Exercise description -
Please rewrite the listing below as a numbered list, leaving out any blank lines.

The input -

* * * * *

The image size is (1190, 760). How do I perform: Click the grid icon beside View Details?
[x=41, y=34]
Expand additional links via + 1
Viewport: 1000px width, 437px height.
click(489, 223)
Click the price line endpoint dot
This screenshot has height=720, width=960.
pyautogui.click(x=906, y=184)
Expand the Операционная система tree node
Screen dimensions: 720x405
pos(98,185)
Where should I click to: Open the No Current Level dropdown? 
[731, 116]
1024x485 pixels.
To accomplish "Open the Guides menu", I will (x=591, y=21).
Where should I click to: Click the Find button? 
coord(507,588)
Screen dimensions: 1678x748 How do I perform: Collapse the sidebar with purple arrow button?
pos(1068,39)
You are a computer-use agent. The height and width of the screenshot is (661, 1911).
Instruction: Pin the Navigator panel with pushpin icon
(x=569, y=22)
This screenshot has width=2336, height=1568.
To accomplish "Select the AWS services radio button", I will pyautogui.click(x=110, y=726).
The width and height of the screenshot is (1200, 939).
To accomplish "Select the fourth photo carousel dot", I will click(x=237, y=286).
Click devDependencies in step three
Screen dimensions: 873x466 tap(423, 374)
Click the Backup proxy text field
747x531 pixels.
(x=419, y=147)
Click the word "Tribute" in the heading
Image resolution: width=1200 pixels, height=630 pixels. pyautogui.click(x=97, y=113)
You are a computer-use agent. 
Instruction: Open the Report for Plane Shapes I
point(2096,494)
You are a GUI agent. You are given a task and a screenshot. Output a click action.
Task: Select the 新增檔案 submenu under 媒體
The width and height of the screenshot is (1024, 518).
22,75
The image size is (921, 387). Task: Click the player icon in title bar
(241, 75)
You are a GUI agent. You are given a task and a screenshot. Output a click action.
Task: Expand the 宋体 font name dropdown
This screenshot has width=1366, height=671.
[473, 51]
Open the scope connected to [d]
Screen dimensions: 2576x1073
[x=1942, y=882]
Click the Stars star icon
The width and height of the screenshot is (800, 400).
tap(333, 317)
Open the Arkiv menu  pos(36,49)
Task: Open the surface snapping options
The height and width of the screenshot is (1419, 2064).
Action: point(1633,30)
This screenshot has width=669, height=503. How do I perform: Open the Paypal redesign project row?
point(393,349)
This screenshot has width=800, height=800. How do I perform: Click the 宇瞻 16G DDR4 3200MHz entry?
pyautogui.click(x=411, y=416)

* * * * *

Result for this task -
1. The image size is (1190, 760). How do I perform: Click the grid icon beside View Details?
2. [x=41, y=34]
3. Expand additional links via + 1
4. Viewport: 1000px width, 437px height.
5. click(489, 223)
6. Click the price line endpoint dot
7. This screenshot has height=720, width=960.
8. pyautogui.click(x=906, y=184)
9. Expand the Операционная система tree node
10. Screen dimensions: 720x405
11. pos(98,185)
12. Where should I click to: Open the No Current Level dropdown? 
13. [731, 116]
14. 1024x485 pixels.
15. To accomplish "Open the Guides menu", I will (x=591, y=21).
16. Where should I click to: Click the Find button? 
17. coord(507,588)
18. Screen dimensions: 1678x748 How do I perform: Collapse the sidebar with purple arrow button?
19. pos(1068,39)
20. You are a computer-use agent. The height and width of the screenshot is (661, 1911).
21. Instruction: Pin the Navigator panel with pushpin icon
22. (x=569, y=22)
23. This screenshot has width=2336, height=1568.
24. To accomplish "Select the AWS services radio button", I will pyautogui.click(x=110, y=726).
25. The width and height of the screenshot is (1200, 939).
26. To accomplish "Select the fourth photo carousel dot", I will click(x=237, y=286).
27. Click devDependencies in step three
28. Screen dimensions: 873x466 tap(423, 374)
29. Click the Backup proxy text field
30. 747x531 pixels.
31. (x=419, y=147)
32. Click the word "Tribute" in the heading
33. Image resolution: width=1200 pixels, height=630 pixels. pyautogui.click(x=97, y=113)
34. You are a computer-use agent. 
35. Instruction: Open the Report for Plane Shapes I
36. point(2096,494)
37. You are a GUI agent. You are given a task and a screenshot. Output a click action.
38. Task: Select the 新增檔案 submenu under 媒體
39. The width and height of the screenshot is (1024, 518).
40. 22,75
41. The image size is (921, 387). Task: Click the player icon in title bar
42. (241, 75)
43. You are a GUI agent. You are given a task and a screenshot. Output a click action.
44. Task: Expand the 宋体 font name dropdown
45. This screenshot has width=1366, height=671.
46. [473, 51]
47. Open the scope connected to [d]
48. Screen dimensions: 2576x1073
49. [x=1942, y=882]
50. Click the Stars star icon
51. The width and height of the screenshot is (800, 400).
52. tap(333, 317)
53. Open the Arkiv menu  pos(36,49)
54. Task: Open the surface snapping options
55. The height and width of the screenshot is (1419, 2064).
56. Action: point(1633,30)
57. This screenshot has width=669, height=503. How do I perform: Open the Paypal redesign project row?
58. point(393,349)
59. This screenshot has width=800, height=800. How do I perform: Click the 宇瞻 16G DDR4 3200MHz entry?
60. pyautogui.click(x=411, y=416)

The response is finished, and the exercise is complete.